Pero el tiempo pasa y los políticos rehuyen una cuestión en la que no tienen ninguna esperanza de dar buenas noticias a los ciudadanos a corto plazo. Ya en los primeros años de siglo, la Universidad de Oviedo dedicó en años sucesivos varios cursos de verano al análisis de las perspectivas demográficas de Asturias. Aquellas clases dirigidas por la profesora Montserrat Díaz dieron a conocer proyecciones a más largo plazo, y más pesimistas, que las actuales. Según esos estudios, la población en 2050 podría quedar situada entre los 600.000 y los 700.000 habitantes.
La advertencia, sin embargo, encontró poco eco e incluso, durante un intervalo de un lustro, pareció excesivamente agorera (aunque tenía un único rasgo positivo: con esa población tan reducida, el pleno empleo parecía un objetivo factible). Aunque el fenómeno migratorio nunca alcanzó en el Principado la intensidad que en los años del boom económico conocieron otras comunidades autónomas, una parte de aquella ola de nuevos residentes en España salpicó a la región.

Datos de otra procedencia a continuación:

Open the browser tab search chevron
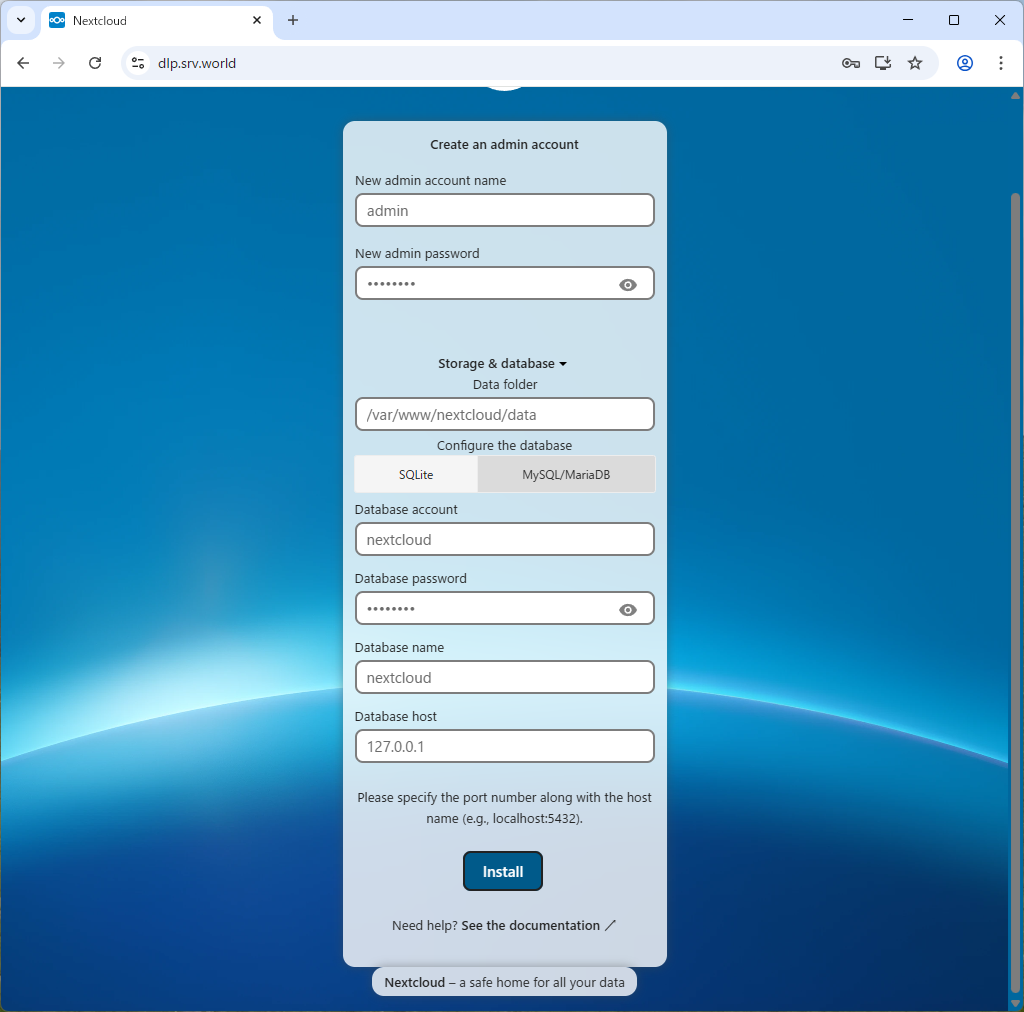This screenshot has height=1012, width=1024. coord(20,19)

Hacia 2007 y 2008, esa tendencia alcanzó su techo y, por primera vez, el contingente de asturianos de hecho nacidos fuera de España alcanzó las 40.000 personas. El colectivo nacional más representado era el de los rumanos que, hoy, a pesar de los viajes de regreso que muchos emprendieron en los peores momentos de la recesión económica, sigue siendo la colonia más numerosa. La entrada de su país en la Unión Europea y su acceso a la libre circulación de personas en el interior del continente modificó un mapa en el que, hasta entonces, pesaban más los ecuatorianos (principalmente, cuidadores domésticos) y marroquíes.

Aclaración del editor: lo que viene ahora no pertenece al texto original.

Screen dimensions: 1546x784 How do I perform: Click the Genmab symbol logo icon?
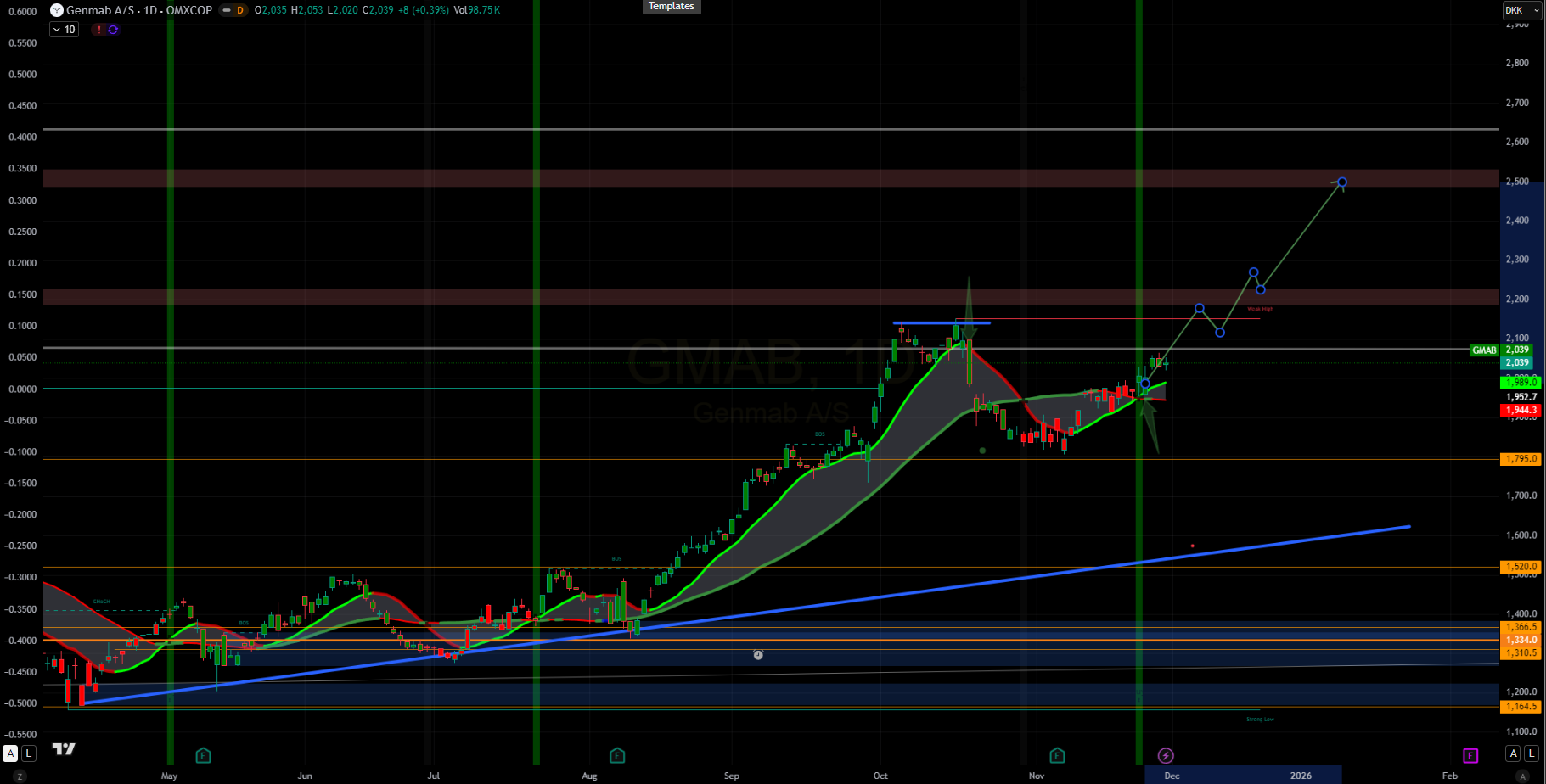(56, 10)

Al instalarse en Asturias, esos recién llegados importaron con ellos su juventud y su decisión de tener hijos, algo que las parejas asturianas han ido relegando con el tiempo. Con un promedio de apenas 1,2 hijos por mujer, la comunidad se encuentra muy lejos de la cifra mínima de 2,1 que los demógrafos consideran la tasa de reposición necesaria para compensar las defunciones y mantener estable una población. Durante años, la inyección que los inmigrantes aportaron a la natalidad sostuvo las cifras y permitió pensar en un respiro demográfico. Ya no es así y muchos municipios se enfrentan ahora a un despoblamiento del que solo escapan las tres grandes ciudades del área central, Siero, convertido en municipio residencial, y algunas villas convertidas en las cabezas de su comarca y en proveedoras de los servicios locales. El resto, en especial las comarcas mineras y los concejos pequeños de las áreas rurales, tienen encima un problema que tiende a agravarse con el tiempo.